No doubt what is most determinative, then, is whether the English
Department at your university actually has a Chaucer specialist,
or whether there are courses on Chaucer taught. Of course, if the
journal is so crucial to the Chaucer specialist, presumably that
scholar would have a personal subscription, thus relieving the
library of the need to do so. Decisions based on use that have to
decide which is the more valuable journal-the very specialized
one crucial for the researcher in that field or the more general
one likely to be used by a larger number of people but perhaps
not crucial to any of them in the same way-must be easy to make
only if one does not take account of that "weighting" factor.
I go back to my experience as a publisher. We publish a series
called "Re-reading the Canon" edited by Nancy Tuana that offers
edited volumes focused on feminist interpretations of individual
philosophers.
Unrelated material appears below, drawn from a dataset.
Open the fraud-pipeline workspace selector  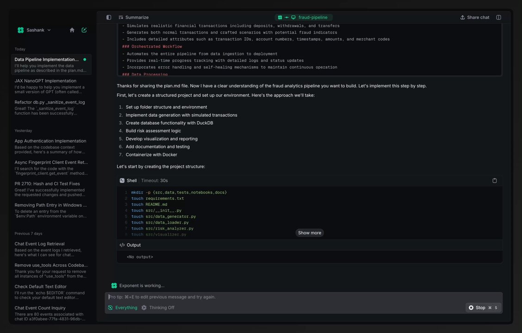pos(303,17)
It has been very highly regarded overall in the
field. A review earlier this year in Signs covered all 24 volumes
issued to date. It was most critical of the volume devoted to Ayn
Rand. But that volume is far and away the best seller in the
series, undoubtedly because Ayn Rand has appeal to a much wider
audience than Hegel, Kant, etc. If "use" alone were a criterion
of merit, then that volume should be considered the most
successful, right?
Or, to take another example in the realm of journals, the issue
of Social Text that carried Alan Sokal's phoney article must have
received a huge number of hits. Would one therefore conclude that
this was a journal worth continuing to subscribe to? The whole
point of Sokal's spoof, of course, was to raise this very
question about the merits of the scholarship appearing in this
journal. It would be a joke on him if its heightened usage
managed to rescue the journal from cancellation!
So, I still have doubts about what "use" actually tells us.
Popularity isn't everything. If some major authorities on a
subject tell me that a monograph we are considering is absolutely
first-rate, I am going to want to publish it and will consider it
a service to scholarship even if it is not widely reviewed or
does not sell many copies or is not checked out of the library
many times. It may ultimately influence only a very small handful
of people, but it may be critical to those scholars' development
of their own ideas, which may go on to have much wider
circulation. Similarly, a journal could be targeted at a
relatively small number of experts, and hence have few recorded
uses, but nevertheless have an overwhelmingly important impact on
those few readers.
I would hope that some way to evaluate journals could be found
that actually could focus on the merits of the content, and not
just use a proxy like usage-just as the new MLA Report calls on
promotion and tenure committees actually to do the hard work of
evaluating the content of the junior faculty member's
publications, rather than rely on the proxies of "prestige"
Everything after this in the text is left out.